Luke Nikas, advogado especializado no mercado de arte, explicou que a lei americana trata a personificação com intenção de obter vantagem como contravenção penal.
— É muito importante que os artistas possam ter algum grau de controle sobre seu mercado — afirmou: — Os artistas escolhem cuidadosamente quem querem que sejam seus colecionadores, para construir o mercado do jeito certo.
Procurado por telefone, John Wolf admitiu ter vendido a pintura a Chung, mas negou ter comprado diretamente de Webster.
— Nunca estive envolvido em uma compra direta dela.

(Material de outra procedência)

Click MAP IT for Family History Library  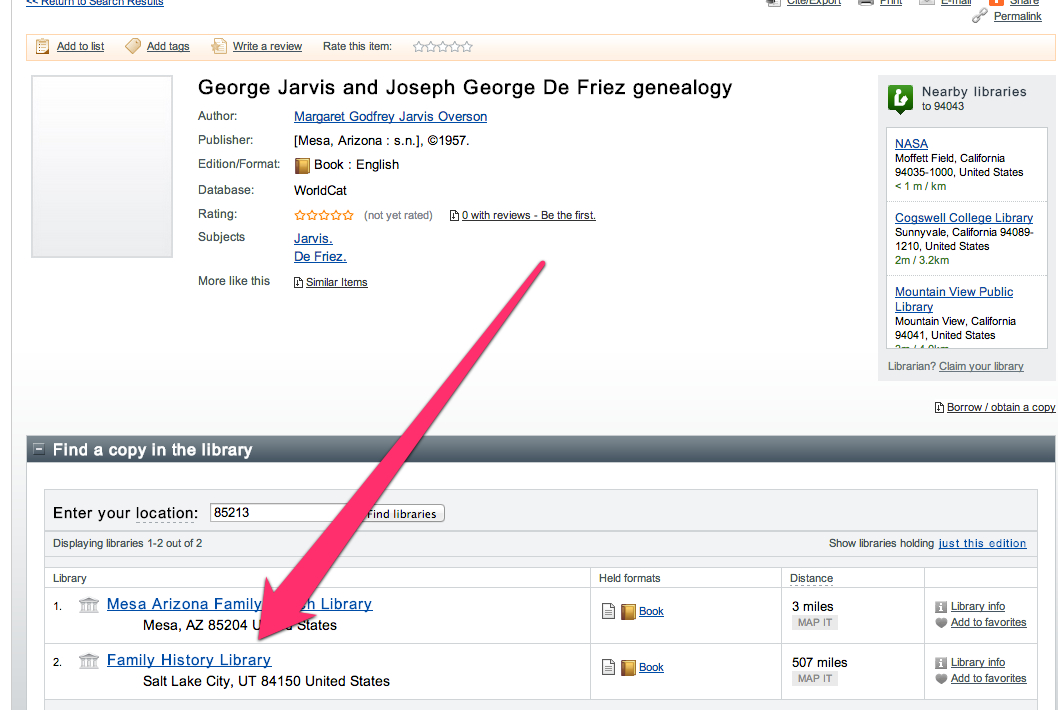pos(816,678)
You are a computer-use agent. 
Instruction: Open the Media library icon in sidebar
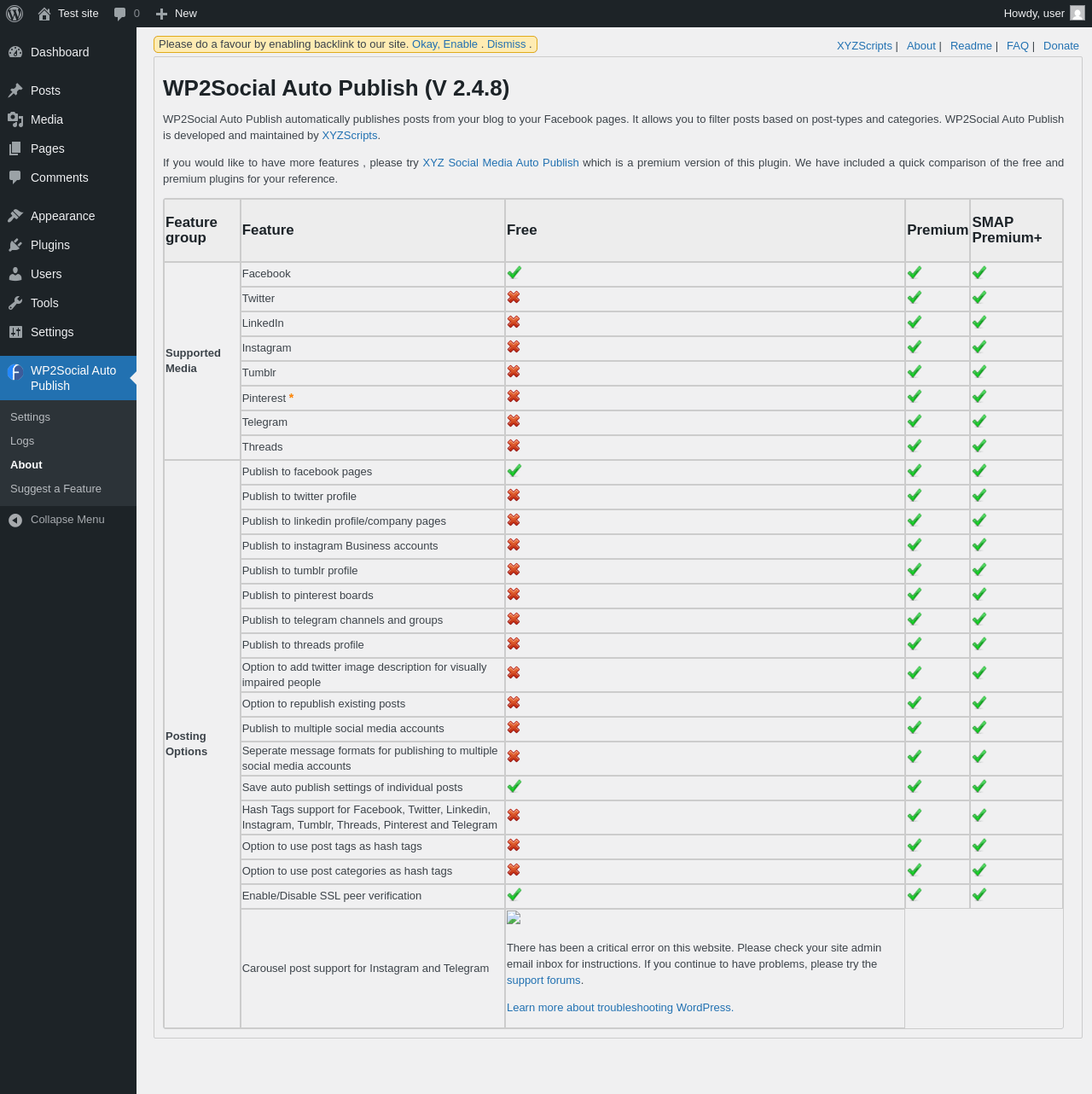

Isso é completamente inesperado — disse.
A situação era impensável para Webster, que começou a carreira dormindo em um estúdio-garagem e tomando banho na academia. Nascida em 1989, na Califórnia, ela se formou em Stanford em 2011 e concluiu mestrado em pintura na Universidade de Yale em 2018. Sua trajetória mudou depois que uma consultora a apresentou à galerista Alice Lung, da Perrotin, que a convidou para a exposição inaugural da filial em Seul.
O evento teve boa repercussão. “Ver as obras de Webster é se imergir em novos mundos”, escreveu a ArtNews. “Suas pinturas são vividamente assombrosas, apontando tanto para a beleza da natureza quanto para a destruição causada pela humanidade.” Na mesma época, um curta documental da atriz Emma Watson ajudou a impulsionar seu reconhecimento.
Pouco depois, chegou o e-mail de “Stefani Germanotta” manifestando interesse por seu trabalho.
— Eu nunca imaginei que alguém precisaria fingir ser uma popstar só para ter acesso a uma das minhas pinturas — disse Webster.